VOS TÂCHES:
• 1. D'après le texte présenté, dans quelle ville habitait la famille en 1959 ?
• 2. Reproduisez tel quel le passage du texte présenté qui débute aux mots « En effet, mon » et s'arrête après « au strict nécessaire. ».

TEXTE PRÉSENTÉ:
- - - - - - -
Une autre…
Cette histoire d’agression m’en rappelle une autre qui s’était
produit deux ans auparavant. C’était en 1959, l’époque où mon père était en
métropole, et ma mère et moi toujours en Algérie. Ma mère, voulait aller au
cimetière fleurir la tombe de son père, la nettoyer et se recueillir un moment.
En effet, mon grand-père avait quitté ce monde un an auparavant. La famille
avait essayée de dissuader ma mère d’y
aller car, à cause des événements, la ville n’était pas sûre et les autorités
conseillaient à la population de limiter les déplacements au strict nécessaire.
Tout les jours, il y avait de nouvelles agressions, et même des bombes avaient
explosées en pleine journée à Alger et à Oran, faisant de nombreuses victimes.
Oran était la ville où nous habitions. Cependant, ma mère ne l’entendait pas de
cette oreille, et elle décida, malgré tout, qu’elle devait faire ça par respect
à la mémoire de mon grand-père. Elle avait décidé aussi que je l’accompagnerai.
- - - - - - -
INFORMATIONS FOURNIES:

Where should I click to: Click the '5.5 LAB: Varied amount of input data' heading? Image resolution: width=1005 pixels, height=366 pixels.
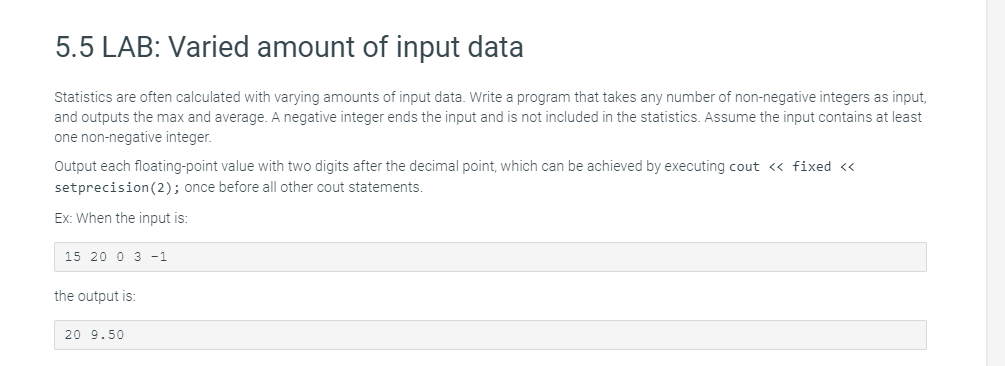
- - - - - - -
LES RÉPONSES:
• 1. À Oran.

• 2.
En effet, mon grand-père avait quitté ce monde un an auparavant. La famille
avait essayée de dissuader ma mère d’y
aller car, à cause des événements, la ville n’était pas sûre et les autorités
conseillaient à la population de limiter les déplacements au strict nécessaire.